Top of Dataset records

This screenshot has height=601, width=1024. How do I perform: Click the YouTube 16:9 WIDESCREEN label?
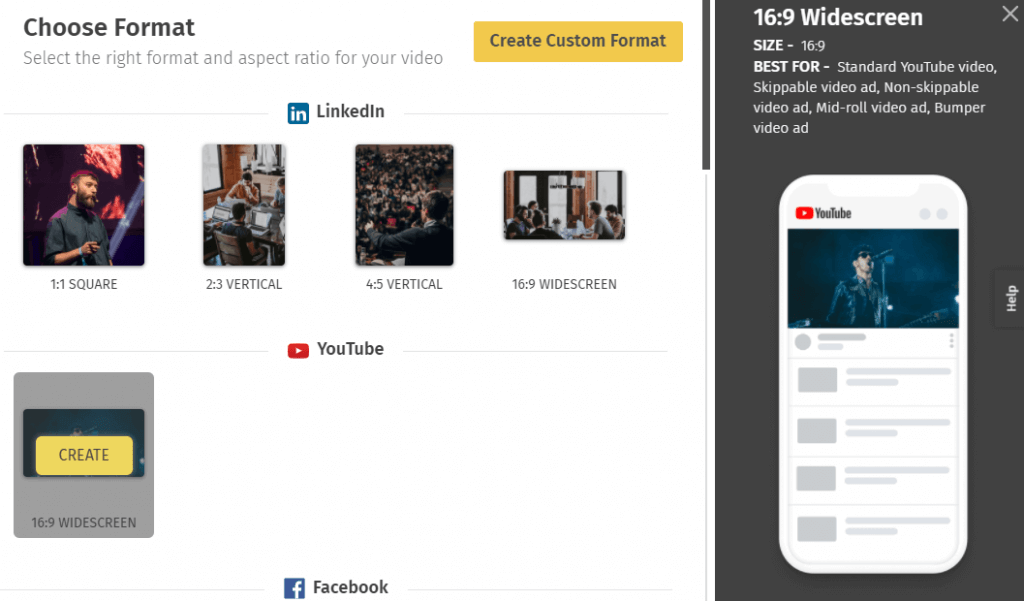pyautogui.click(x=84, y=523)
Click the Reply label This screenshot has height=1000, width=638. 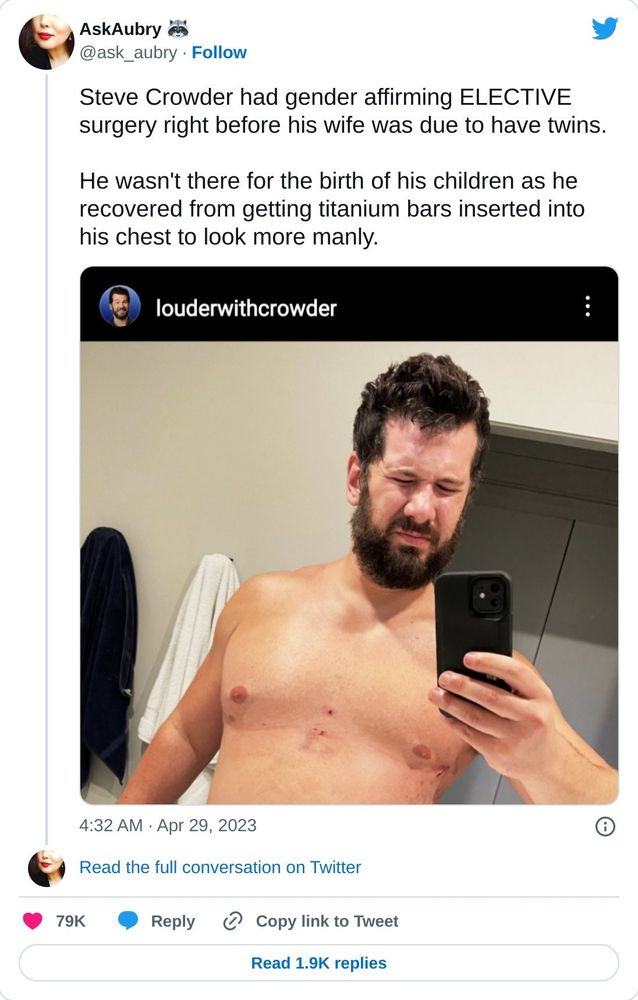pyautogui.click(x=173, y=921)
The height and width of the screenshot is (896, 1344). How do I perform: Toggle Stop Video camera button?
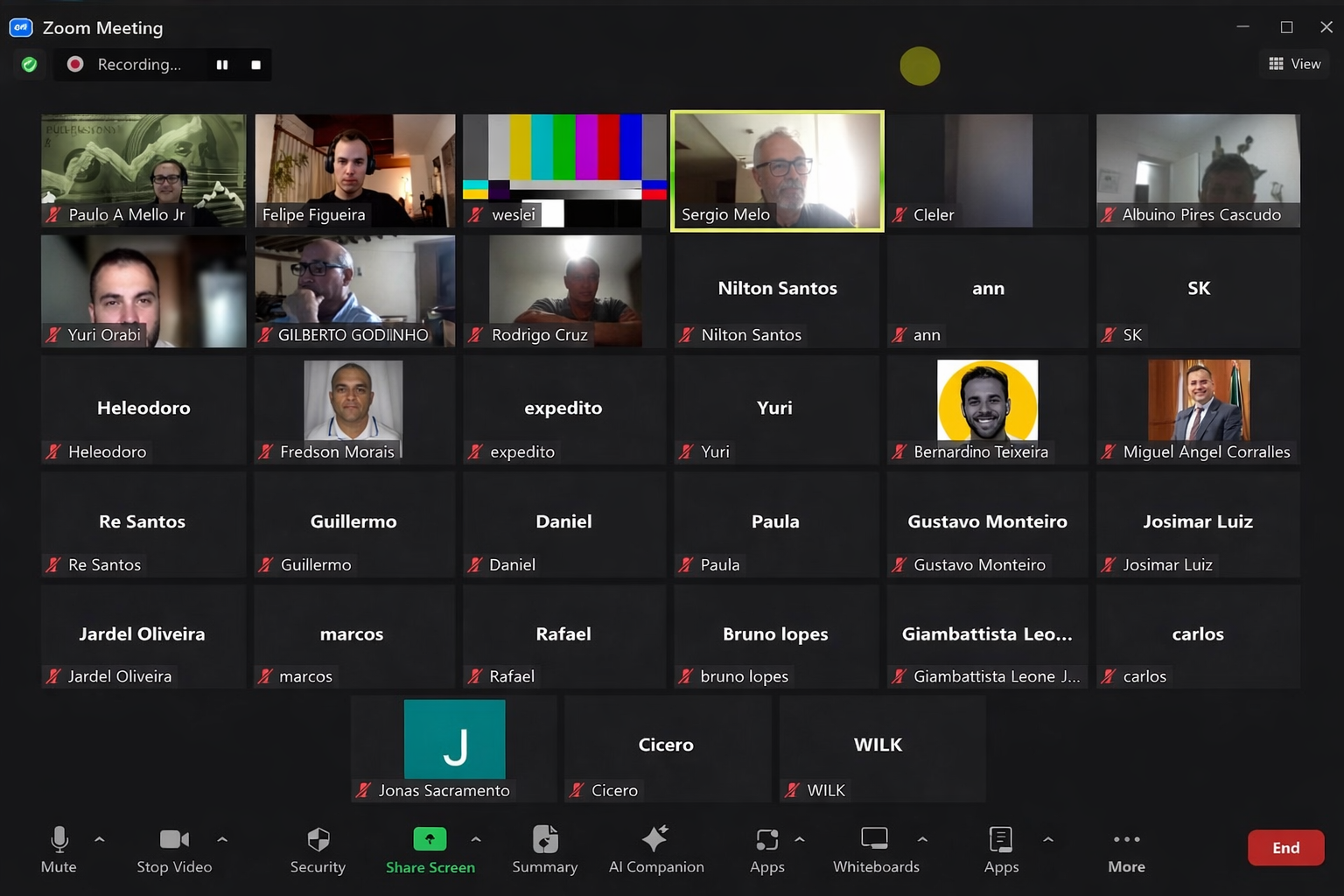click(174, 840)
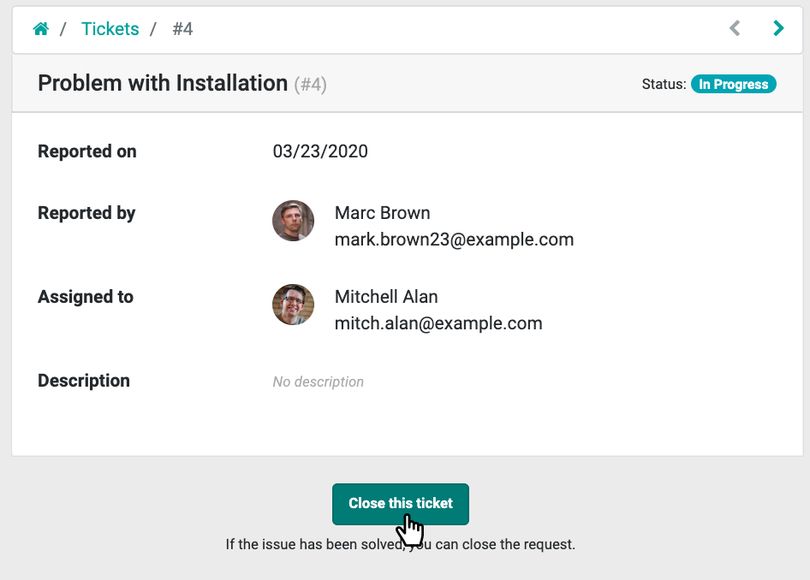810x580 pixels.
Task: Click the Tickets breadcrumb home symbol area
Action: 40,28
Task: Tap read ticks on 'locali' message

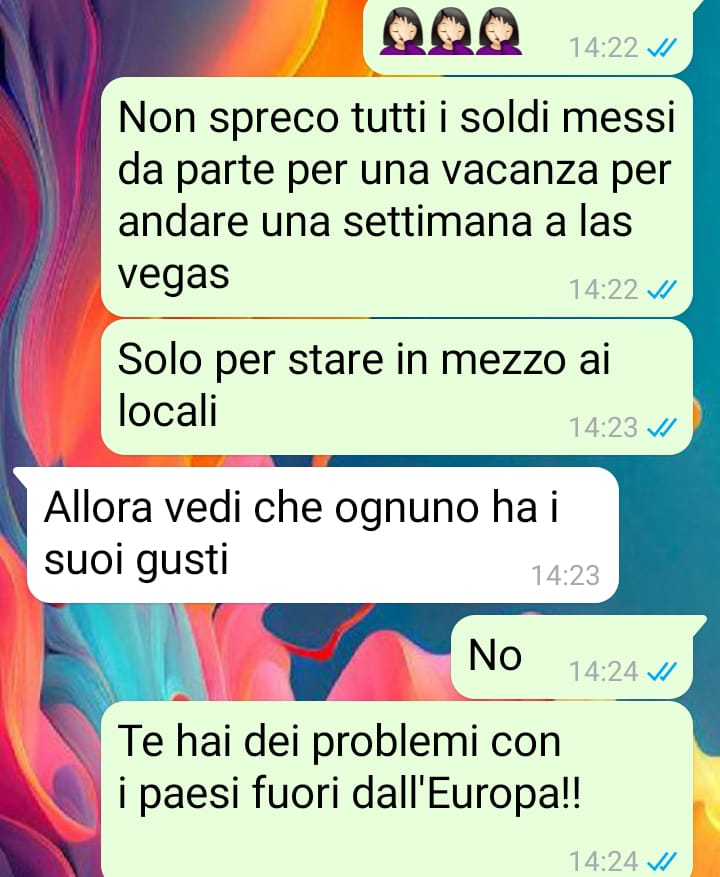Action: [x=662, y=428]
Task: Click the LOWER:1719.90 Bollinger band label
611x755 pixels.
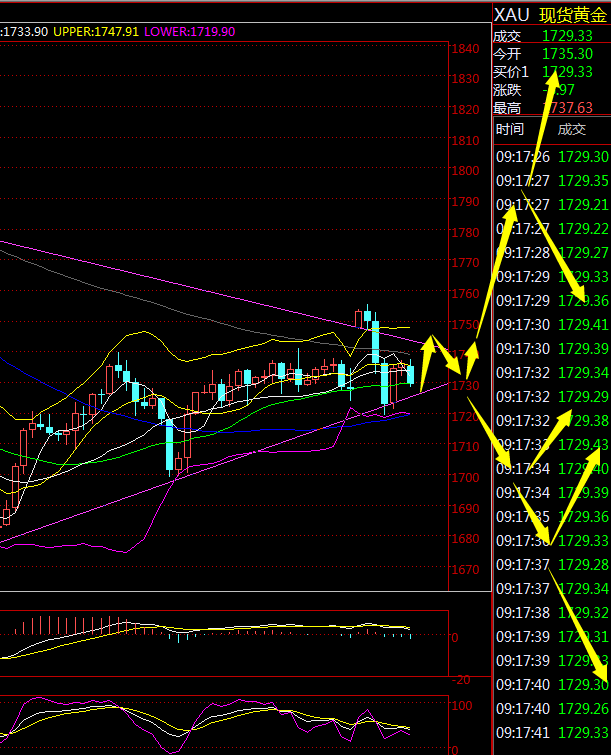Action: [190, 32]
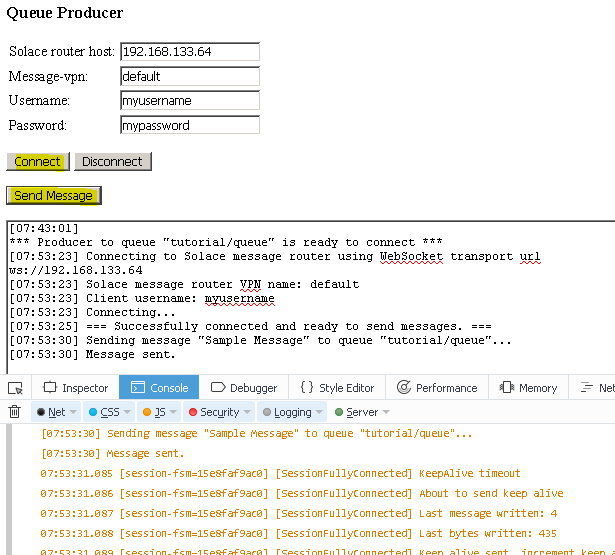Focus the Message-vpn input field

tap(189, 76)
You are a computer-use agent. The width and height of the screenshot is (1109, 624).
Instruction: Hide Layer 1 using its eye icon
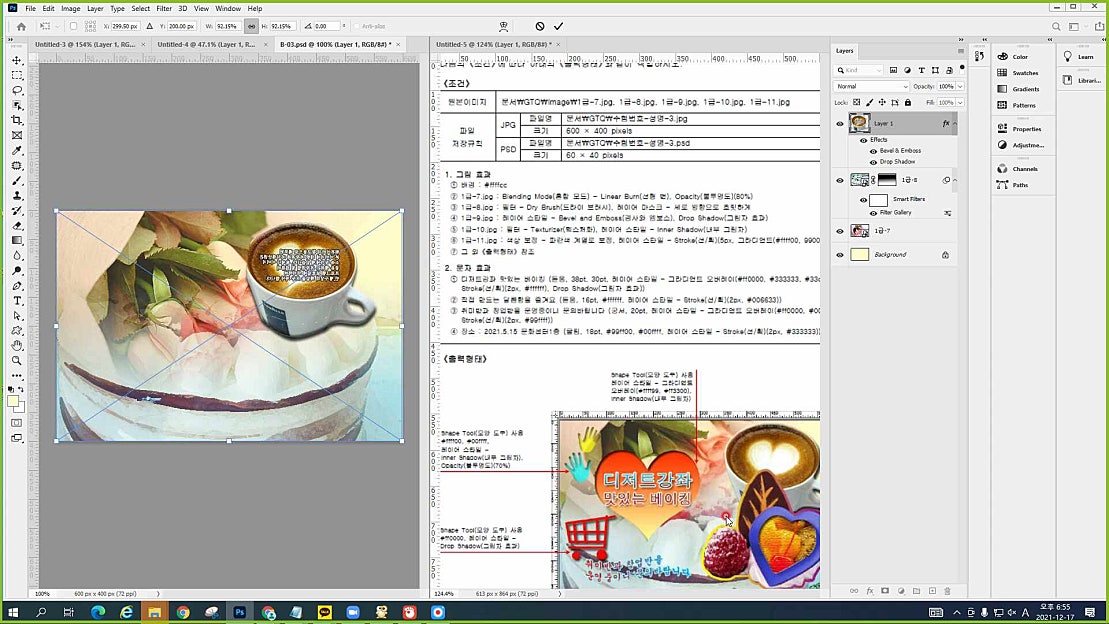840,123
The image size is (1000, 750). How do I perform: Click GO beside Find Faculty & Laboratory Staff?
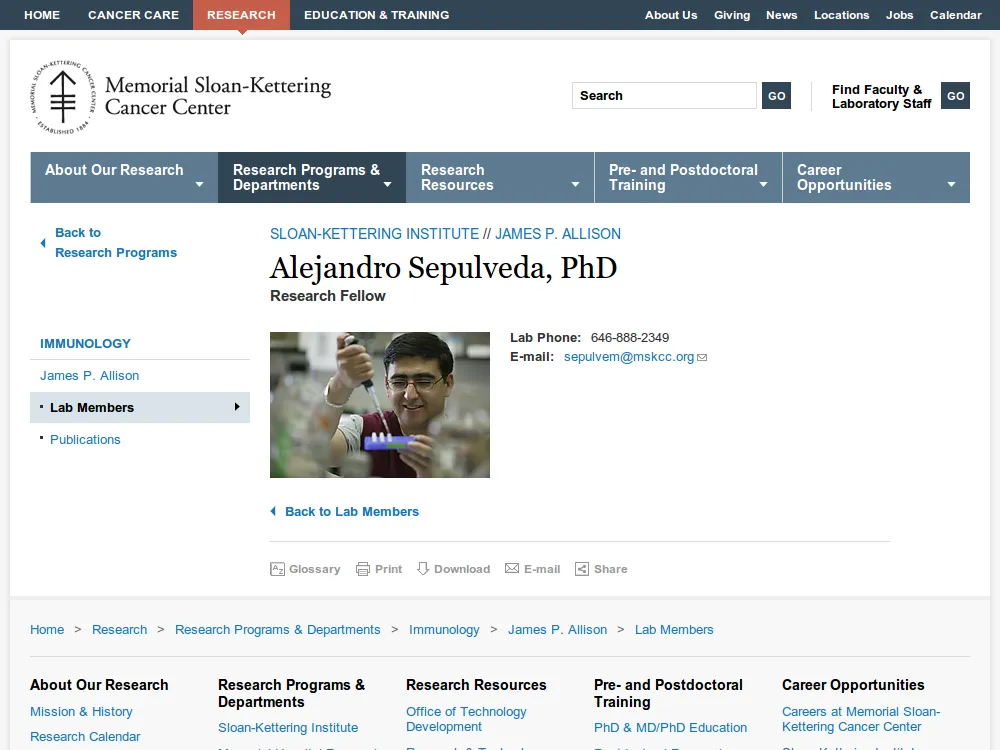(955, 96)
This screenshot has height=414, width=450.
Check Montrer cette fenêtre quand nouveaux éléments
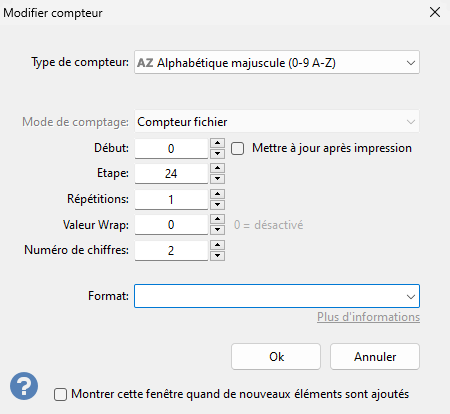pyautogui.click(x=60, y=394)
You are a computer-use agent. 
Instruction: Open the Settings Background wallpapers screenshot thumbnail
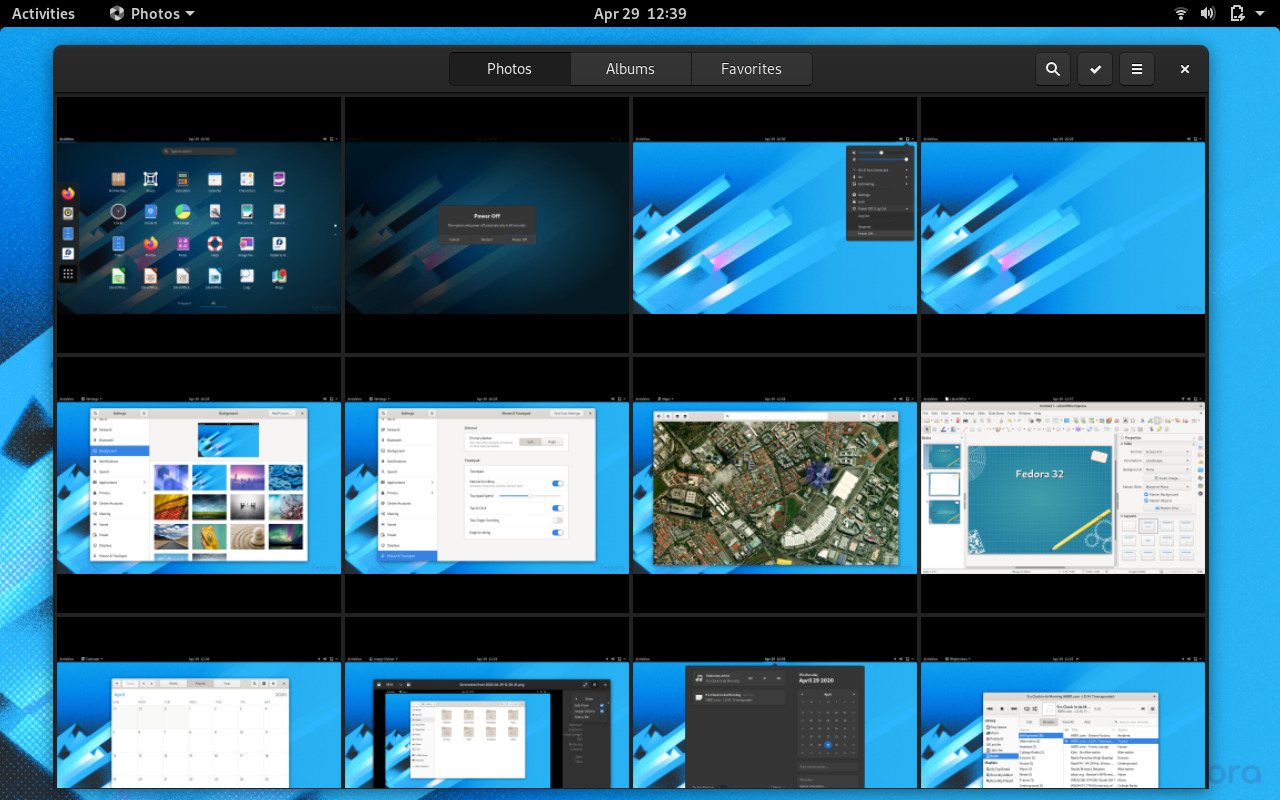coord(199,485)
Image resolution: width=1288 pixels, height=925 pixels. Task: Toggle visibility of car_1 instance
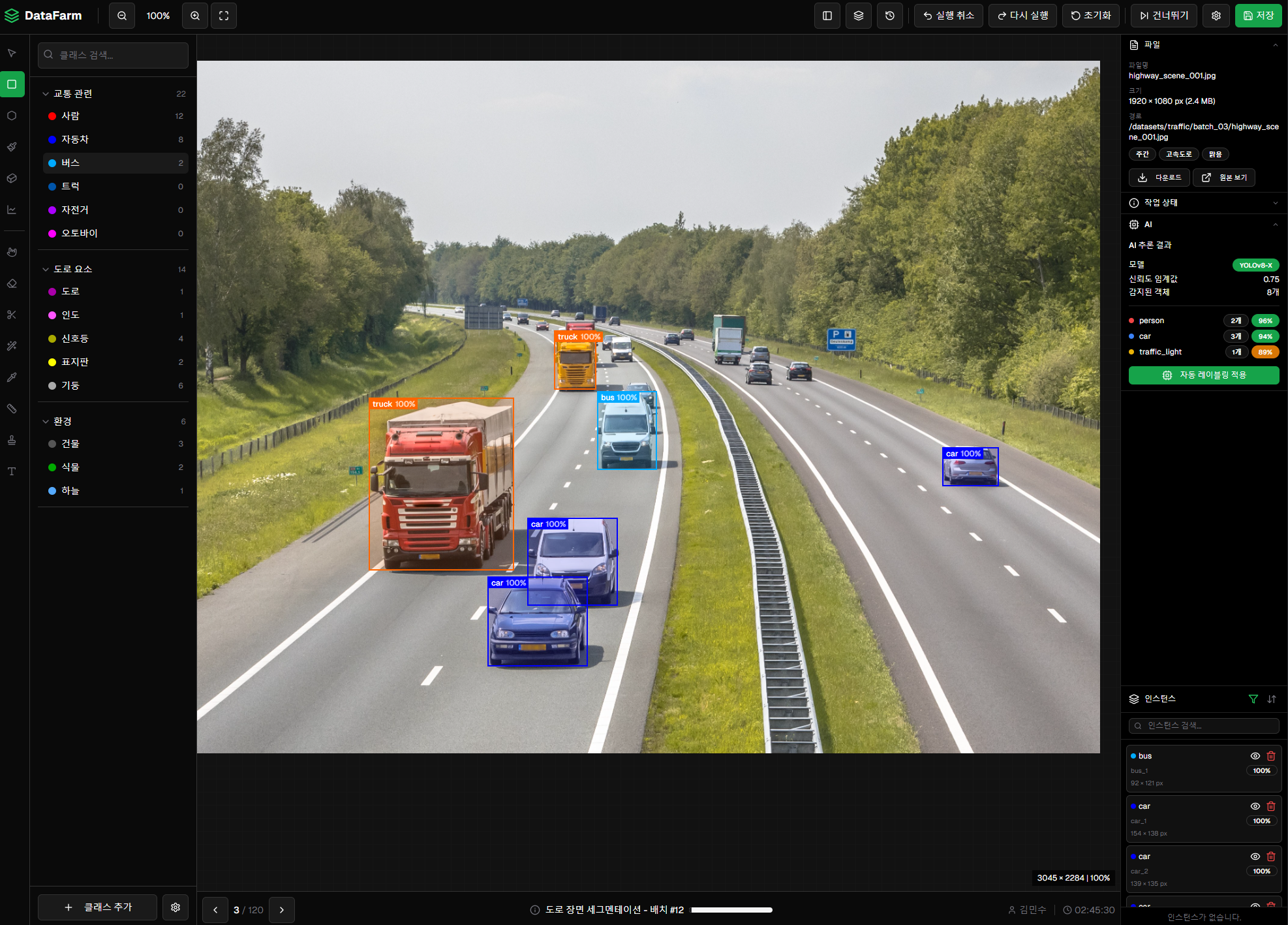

Bottom of Dataset records

Try it:
Output exactly the lines from the line with "Task: Tap read ticks on 'locali' message" to the last line of the records, including both, and leave every picture out.

The answer:
Task: Tap read ticks on 'locali' message

Action: [x=662, y=428]
Task: Click the LOWER:1719.90 Bollinger band label
611x755 pixels.
Action: [190, 32]
Focus the Message-vpn input field

tap(189, 76)
You are a computer-use agent. The width and height of the screenshot is (1109, 624).
Instruction: Hide Layer 1 using its eye icon
840,123
The image size is (1000, 750). How do I perform: Click GO beside Find Faculty & Laboratory Staff?
(955, 96)
This screenshot has height=414, width=450.
Check Montrer cette fenêtre quand nouveaux éléments
pyautogui.click(x=60, y=394)
You are a computer-use agent. 
Instruction: Open the Settings Background wallpapers screenshot thumbnail
coord(199,485)
Image resolution: width=1288 pixels, height=925 pixels. Task: Toggle visibility of car_1 instance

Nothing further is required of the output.